I recently wrote about Mycobacterium bovis, the cause of bovine TB and a pathogen that can be transmitted to people and rarely to pets. A reader made the following comment:

"Having come across your very interesting blog, I was questioning/wondering whether your statement regarding Mycobacterium bovis, "whose main natural reservoir is cattle", is in fact actually so any longer; if ever. . In the UK all cattle herds were once declared clear of this disease by testing and culling and the gassing of badgers, until the government protected the badger over here to appease animal rights activists and gain a few extra votes.  Now it is rife again. These people somehow believe badgers have ‘rights’ to life above farmers’ cattle.

I often wonder if the ‘bovine’ association is simply because the bacterium was first isolated in cattle as they were obviously captive and there to be investigated. Could it just as easily have been called Mycobacterium meles?  As I understand it, Mycobacterium tuberculosis came first and originated in humans and then developed as Mycobacterium bovis in animals"

Good question. Just because a disease is named after a particular species does not mean that it’s the main source or original source of the pathogen responsible. Cowpox virus is a good example – cows aren’t actually the reservoir of this virus, rodents are.
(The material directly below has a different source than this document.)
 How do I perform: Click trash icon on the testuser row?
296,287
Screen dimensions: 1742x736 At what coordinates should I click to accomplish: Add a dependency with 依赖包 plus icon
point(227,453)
However, because cows are more closely observed or monitored than rats, it was originally associated with cows and thus named cowpox.

We are more likely to detect diseases in humans first, followed by domestic animals, followed by wildlife. Severe acute respiratory syndrome (SARS) is a good example of this. This disease was first found in people. It was then linked to civets and raccoon dogs. However, civets and raccoon dogs aren’t the true reservoirs, nor where the disease originated. It appears that the reservoir is in fact bats. Bats are a lot harder to investigate than captive animals, so even though they are now the presumed reservoir, it took a while to figure that out.

Back to Mycobacterium bovis… It’s impossible to say for certain where it originated. Since it is thought to have evolved from Mycobacterium tuberculosis, the reservoir of which is people, it makes sense that the evolution of M. bovis would involve a domestic animal species instead of a wildlife species.  Cattle have much closer contact with people than do wildlife such as badgers, opossums and deer. So, since M. bovis has historically been most strongly associated with cattle, and cattle live in close contact with humans, I woudn’t be surprised if they are the true orgin in this case. However, since M. bovis can infect a very wide range of species, we can never really know.